MLB.com: So what is the offseason like around the Williams home?
Williams: The first part of the offseason, it's a lot of family time, relaxation time. The offseason is also wedding season, so it feels like every other weekend, you're flying somewhere for somebody's wedding. We like to lay low. We didn't take a trip this year because we moved into a new house. We wanted to enjoy our house together as a family unit. My workouts started at the end of October. I have my workouts in the morning, then the afternoons and nights are just family time. We have our routines here. We have a lot of parks that we frequent. It's been good, just the three of us. This time of the offseason, now it's planning for the season time.
MLB.com: It's the baseball offseason, but we all know social media season never ends. You've gone viral at least once this offseason. How often are you checking your feeds, and how different is it for you now than during the season?

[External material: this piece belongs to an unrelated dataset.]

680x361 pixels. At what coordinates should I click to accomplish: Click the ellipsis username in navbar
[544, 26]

Williams: I've really tried to practice fasting—not necessarily food, but fasting certain things. One day I'm not going to check my social media. Today I'm not going to have a drink. Today I'm not going to watch TV. I've been trying to do that this offseason. I like to keep my phone away when I'm hanging out with my family. It's more fun in the offseason. There's fewer people saying, 'You should be worrying about the game instead of your Twitter. Get ready for your start.' Less of that and more enjoying the offseason Twitter-sphere. It's funny stuff.
MLB.com: Does your family have any specific Christmas or holiday traditions?

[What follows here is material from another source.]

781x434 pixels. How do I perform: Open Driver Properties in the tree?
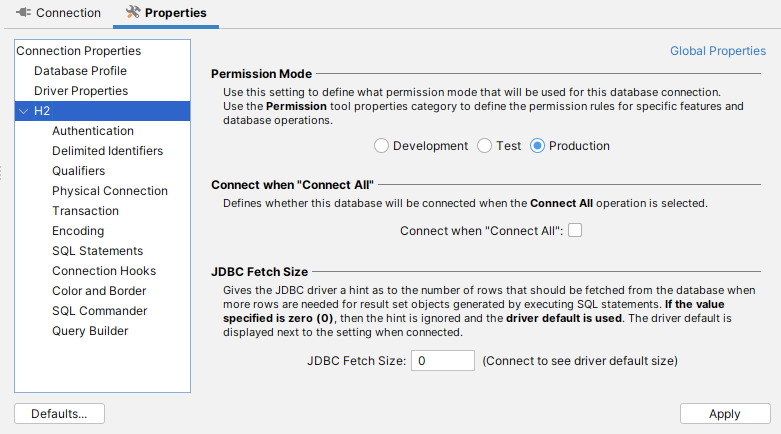pyautogui.click(x=80, y=91)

Williams: It's different now that Jackie and I are married and we have Ike, so we're constantly trying to bounce between my family and her family during the holiday season. My family doesn't have huge traditions, really. Hers is a big Mexican family, so they make tamales every year. We make them after Thanksgiving. All of her tios and tias and her grandma go to her house, and we make like 90 dozen tamales. They make them for Christmas time to hand out to neighbors and parishioners and what-not.
MLB.com: If you could give your teammates a gift, whether it's someone in particular or the group as a whole, what would it be?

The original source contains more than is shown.